● **Problem**: The response must contain the complete data, printed exactly.

● **Record set**:
▶

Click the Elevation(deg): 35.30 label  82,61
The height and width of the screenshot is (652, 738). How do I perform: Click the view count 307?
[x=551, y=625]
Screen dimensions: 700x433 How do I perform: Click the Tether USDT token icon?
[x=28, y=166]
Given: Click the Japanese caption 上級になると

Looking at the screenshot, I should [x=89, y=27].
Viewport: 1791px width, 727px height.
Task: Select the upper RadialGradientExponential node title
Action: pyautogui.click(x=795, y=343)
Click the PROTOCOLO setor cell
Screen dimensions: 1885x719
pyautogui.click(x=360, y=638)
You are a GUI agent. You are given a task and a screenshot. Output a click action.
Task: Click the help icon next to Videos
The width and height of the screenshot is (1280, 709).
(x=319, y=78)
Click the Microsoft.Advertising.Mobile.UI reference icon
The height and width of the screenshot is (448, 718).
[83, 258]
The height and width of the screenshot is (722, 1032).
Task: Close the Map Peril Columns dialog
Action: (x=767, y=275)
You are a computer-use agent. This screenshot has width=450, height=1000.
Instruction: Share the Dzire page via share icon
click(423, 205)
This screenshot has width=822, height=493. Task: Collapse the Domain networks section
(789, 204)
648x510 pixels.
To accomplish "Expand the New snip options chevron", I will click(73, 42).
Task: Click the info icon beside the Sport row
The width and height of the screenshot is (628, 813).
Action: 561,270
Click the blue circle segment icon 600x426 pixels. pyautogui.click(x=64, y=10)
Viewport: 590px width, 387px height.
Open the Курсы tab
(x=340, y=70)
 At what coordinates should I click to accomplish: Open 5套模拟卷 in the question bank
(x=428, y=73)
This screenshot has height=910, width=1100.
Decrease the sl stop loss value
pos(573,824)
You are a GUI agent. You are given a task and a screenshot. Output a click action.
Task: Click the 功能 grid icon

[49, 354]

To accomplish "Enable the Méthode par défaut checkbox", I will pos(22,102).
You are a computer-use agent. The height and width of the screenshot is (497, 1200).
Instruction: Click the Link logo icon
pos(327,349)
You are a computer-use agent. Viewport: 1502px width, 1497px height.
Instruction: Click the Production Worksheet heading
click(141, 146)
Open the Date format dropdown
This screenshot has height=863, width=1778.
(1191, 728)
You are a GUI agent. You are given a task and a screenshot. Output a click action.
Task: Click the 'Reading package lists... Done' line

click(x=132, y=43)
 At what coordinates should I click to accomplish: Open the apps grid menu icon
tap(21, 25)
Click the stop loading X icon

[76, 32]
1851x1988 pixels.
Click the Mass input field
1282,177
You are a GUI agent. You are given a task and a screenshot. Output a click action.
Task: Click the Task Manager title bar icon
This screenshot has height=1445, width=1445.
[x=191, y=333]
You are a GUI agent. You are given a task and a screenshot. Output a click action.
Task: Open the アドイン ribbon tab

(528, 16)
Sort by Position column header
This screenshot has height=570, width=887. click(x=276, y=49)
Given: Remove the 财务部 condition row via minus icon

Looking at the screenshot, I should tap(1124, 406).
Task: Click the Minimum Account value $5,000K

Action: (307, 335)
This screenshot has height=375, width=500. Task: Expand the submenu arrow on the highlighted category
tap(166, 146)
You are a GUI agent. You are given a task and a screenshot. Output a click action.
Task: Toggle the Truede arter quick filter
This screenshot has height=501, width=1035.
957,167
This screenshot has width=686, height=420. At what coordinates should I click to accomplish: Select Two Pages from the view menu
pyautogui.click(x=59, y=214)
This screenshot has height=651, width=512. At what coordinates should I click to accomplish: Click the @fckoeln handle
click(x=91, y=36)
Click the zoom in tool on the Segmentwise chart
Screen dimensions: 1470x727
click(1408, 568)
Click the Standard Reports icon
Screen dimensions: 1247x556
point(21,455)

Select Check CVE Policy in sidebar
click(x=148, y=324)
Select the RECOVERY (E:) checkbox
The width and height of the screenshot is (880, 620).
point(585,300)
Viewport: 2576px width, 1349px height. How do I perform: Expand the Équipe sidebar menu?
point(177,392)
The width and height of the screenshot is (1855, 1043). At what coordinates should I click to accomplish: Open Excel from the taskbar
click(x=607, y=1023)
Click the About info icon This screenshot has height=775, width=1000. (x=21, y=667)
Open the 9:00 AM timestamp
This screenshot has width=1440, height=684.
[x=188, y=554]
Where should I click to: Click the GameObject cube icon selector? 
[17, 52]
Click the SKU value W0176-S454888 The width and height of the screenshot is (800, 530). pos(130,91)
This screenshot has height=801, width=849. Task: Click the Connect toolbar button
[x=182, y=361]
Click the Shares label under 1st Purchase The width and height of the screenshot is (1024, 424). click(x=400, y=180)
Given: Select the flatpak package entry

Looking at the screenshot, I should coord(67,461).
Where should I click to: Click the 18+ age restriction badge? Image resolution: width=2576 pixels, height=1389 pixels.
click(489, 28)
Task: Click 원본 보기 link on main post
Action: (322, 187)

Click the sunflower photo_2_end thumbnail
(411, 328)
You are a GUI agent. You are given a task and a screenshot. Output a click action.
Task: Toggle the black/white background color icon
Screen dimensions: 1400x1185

◀

● **Result of the exercise**:
Click the Elevation(deg): 35.30 label  82,61
The height and width of the screenshot is (652, 738). How do I perform: Click the view count 307?
[x=551, y=625]
Screen dimensions: 700x433 How do I perform: Click the Tether USDT token icon?
[x=28, y=166]
Given: Click the Japanese caption 上級になると

Looking at the screenshot, I should [x=89, y=27].
Viewport: 1791px width, 727px height.
Task: Select the upper RadialGradientExponential node title
Action: pyautogui.click(x=795, y=343)
Click the PROTOCOLO setor cell
Screen dimensions: 1885x719
pyautogui.click(x=360, y=638)
You are a GUI agent. You are given a task and a screenshot. Output a click action.
Task: Click the help icon next to Videos
The width and height of the screenshot is (1280, 709).
(x=319, y=78)
Click the Microsoft.Advertising.Mobile.UI reference icon
The height and width of the screenshot is (448, 718).
[83, 258]
The height and width of the screenshot is (722, 1032).
Task: Close the Map Peril Columns dialog
Action: (x=767, y=275)
You are a computer-use agent. This screenshot has width=450, height=1000.
Instruction: Share the Dzire page via share icon
click(423, 205)
This screenshot has width=822, height=493. Task: Collapse the Domain networks section
(789, 204)
648x510 pixels.
To accomplish "Expand the New snip options chevron", I will click(73, 42).
Task: Click the info icon beside the Sport row
The width and height of the screenshot is (628, 813).
Action: 561,270
Click the blue circle segment icon 600x426 pixels. pyautogui.click(x=64, y=10)
Viewport: 590px width, 387px height.
Open the Курсы tab
(x=340, y=70)
 At what coordinates should I click to accomplish: Open 5套模拟卷 in the question bank
(x=428, y=73)
This screenshot has height=910, width=1100.
Decrease the sl stop loss value
pos(573,824)
You are a GUI agent. You are given a task and a screenshot. Output a click action.
Task: Click the 功能 grid icon

[49, 354]

To accomplish "Enable the Méthode par défaut checkbox", I will pos(22,102).
You are a computer-use agent. The height and width of the screenshot is (497, 1200).
Instruction: Click the Link logo icon
pos(327,349)
You are a computer-use agent. Viewport: 1502px width, 1497px height.
Instruction: Click the Production Worksheet heading
click(141, 146)
Open the Date format dropdown
This screenshot has height=863, width=1778.
(1191, 728)
You are a GUI agent. You are given a task and a screenshot. Output a click action.
Task: Click the 'Reading package lists... Done' line

click(x=132, y=43)
 At what coordinates should I click to accomplish: Open the apps grid menu icon
tap(21, 25)
Click the stop loading X icon

[76, 32]
1851x1988 pixels.
Click the Mass input field
1282,177
You are a GUI agent. You are given a task and a screenshot. Output a click action.
Task: Click the Task Manager title bar icon
This screenshot has height=1445, width=1445.
[x=191, y=333]
You are a GUI agent. You are given a task and a screenshot. Output a click action.
Task: Open the アドイン ribbon tab

(528, 16)
Sort by Position column header
This screenshot has height=570, width=887. click(x=276, y=49)
Given: Remove the 财务部 condition row via minus icon

Looking at the screenshot, I should tap(1124, 406).
Task: Click the Minimum Account value $5,000K

Action: (307, 335)
This screenshot has height=375, width=500. Task: Expand the submenu arrow on the highlighted category
tap(166, 146)
You are a GUI agent. You are given a task and a screenshot. Output a click action.
Task: Toggle the Truede arter quick filter
This screenshot has height=501, width=1035.
957,167
This screenshot has width=686, height=420. At what coordinates should I click to accomplish: Select Two Pages from the view menu
pyautogui.click(x=59, y=214)
This screenshot has height=651, width=512. At what coordinates should I click to accomplish: Click the @fckoeln handle
click(x=91, y=36)
Click the zoom in tool on the Segmentwise chart
Screen dimensions: 1470x727
click(1408, 568)
Click the Standard Reports icon
Screen dimensions: 1247x556
point(21,455)

Select Check CVE Policy in sidebar
click(x=148, y=324)
Select the RECOVERY (E:) checkbox
The width and height of the screenshot is (880, 620).
point(585,300)
Viewport: 2576px width, 1349px height. How do I perform: Expand the Équipe sidebar menu?
point(177,392)
The width and height of the screenshot is (1855, 1043). At what coordinates should I click to accomplish: Open Excel from the taskbar
click(x=607, y=1023)
Click the About info icon This screenshot has height=775, width=1000. (x=21, y=667)
Open the 9:00 AM timestamp
This screenshot has width=1440, height=684.
[x=188, y=554]
Where should I click to: Click the GameObject cube icon selector? 
[17, 52]
Click the SKU value W0176-S454888 The width and height of the screenshot is (800, 530). pos(130,91)
This screenshot has height=801, width=849. Task: Click the Connect toolbar button
[x=182, y=361]
Click the Shares label under 1st Purchase The width and height of the screenshot is (1024, 424). click(x=400, y=180)
Given: Select the flatpak package entry

Looking at the screenshot, I should coord(67,461).
Where should I click to: Click the 18+ age restriction badge? Image resolution: width=2576 pixels, height=1389 pixels.
click(489, 28)
Task: Click 원본 보기 link on main post
Action: (322, 187)

Click the sunflower photo_2_end thumbnail
(411, 328)
You are a GUI agent. You are given a task and a screenshot. Output a click action.
Task: Toggle the black/white background color icon
Screen dimensions: 1400x1185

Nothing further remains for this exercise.